== QUOTED PASSAGE ==

But he does remember Verna’s mother and her elder sister Lilly. Branders recalls that Verna’s mother was like something from a theatre piece; she wore long skirts and decorated hats. “And Lilly, who we called Aunt Lilly, was a rather lively individual”, remembers Branders.
At his home in Helsinki, Håkan Branders has a mahogany table inherited from Lilly. On the wall is a handsome cabinet clock that Verna’s father brought back from the United States after a trip on his sailing barque.
It is somehow nice to think that the same clock has measured out the hours in Verna’s home.
Branders also has a little new information to add on Verna’s family background.
“The Eriksons were from the Turku Archipelago and they were not particularly prosperous. They came from Sandö, one of the islands in the Nauvo string south-west from Turku. Verna would almost certainly have spoken Swedish with the dialect of the Turku Archipelago.”
Branders shows a letter written by Verna’s grandfather and sent from Nauvo to his son in Turku in 1870.
The older man is asking the younger for some money in order to be able to buy a one-third share in a new boat.
But even if the family were not wealthy, they had ambitions. “They certainly wanted the children to study and better themselves, the girls as well as the boys."
The family’s documents and old photographs indicate that Verna’s father was married twice, with children by both unions, and that Verna’s mother was appreciably younger than her husband. Verna thus had older stepbrothers and stepsisters.
Håkan Branders believes his father would have known Verna.
Eric Branders studied at the first military academy established in post-independence Finland, and during the Civil War he was involved in special ops on the White side.
The cousins would in all probability have kept in touch.

== QUESTIONS ==
A - Using the passage on Verna's family, decide whether each statement agrees with it. Answer yes or no for each, and quote the words that settle it.
(i) Verna's father brought the cabinet clock back from the United States.
(ii) The Eriksons were a prosperous family.
(iii) Verna's grandfather asked his son for money to buy a whole new boat.
B - Carry the passage on Verna's family forward, starting right after its last sentence.

== GIVEN MATERIAL ==
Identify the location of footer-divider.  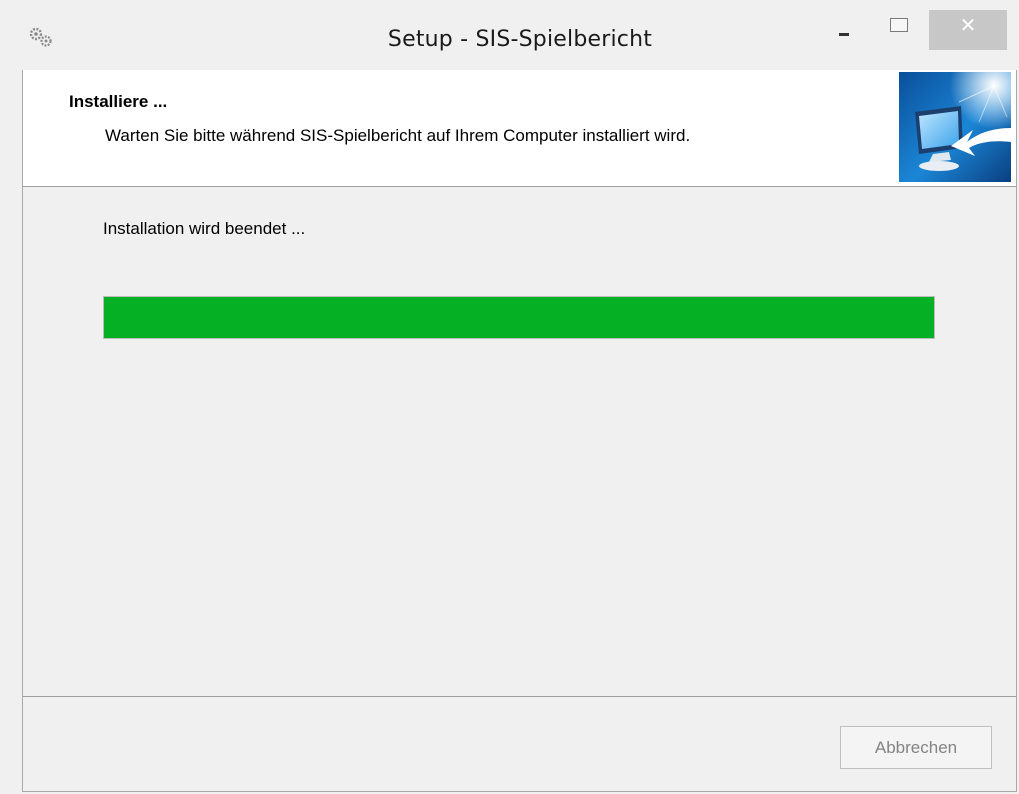
(520, 696).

== RESULTS OF THE EXERCISE ==
A -
(i) Yes: "a handsome cabinet clock that Verna’s father brought back from the United States after a trip on his sailing barque"
(ii) No: "they were not particularly prosperous"
(iii) No: "in order to be able to buy a one-third share in a new boat"

B -
The last of Verna’s immediate family to pass away was her elder sister Lilly, who died in 1953.
Did she leave behind any papers or diaries that might throw some light on Verna’s life or on the activities of the Technical University girls in Red-held Helsinki during the Civil War?
Branders does not believe any such papers were passed on.
“Lilly did not have much by way of property, mostly just items of furniture, like this mahogany table here.”
Håkan Branders made his own career in the Finnish Ministry for Foreign Affairs. Before his retirement, he was the Finnish Ambassador to Iceland.
And why, might we ask, is his name Branders and not Erikson? Because the grandfather was taken in by relatives after his mother died. This sort of thing was quite common in those days.
Turning to the inspiration for the original article, the photograph of Verna in her bandolier, with a pistol stuffed rakishly behind it, Håkan Branders unfortunately has nothing to offer on who might have taken it.
However, just as one door closes, another opens: a new hint comes in to the newspaper.
Could the photographer possibly be Vilho Setälä (1892-1985), the older brother of Verna’s student colleague Salme Setälä? Salme Setälä (1894-1980) featured extensively in the earlier article, with her diaries providing some clarification of what went on in those hectic days in the spring of 1918.
The idea is somehow implausibly neat, but it has plenty of other merits: Vilho Setälä became a famous photographer and even taught the subject.
In the spring of 1918 he was much the same age as Verna but was already experienced behind the lens, as he had accompanied his father, the linguist, folklorist, and politician Emil Nestor Setälä on trips to Ingria to the east and to the Gulf of Riga to the south and had documented the life of the Finnic people - Votians and Livonians - living there.
The glass negatives left behind by Vilho Setälä have been catalogued in the Museum of Photography. Verna’s picture from 1918 is not among them.
On the other hand, the archive of early prints and photos belonging to the National Board of Antiquities does include a picture of Verna as a child, shown here.
There can be no doubt that it is the same girl as the gun-runner who launched this quest from ninety years ago.
Helsingin Sanomat / First published in print 30.3.2008
Previously in HS International Edition:
In search of Miss E., student and gun-runner (26.3.2008)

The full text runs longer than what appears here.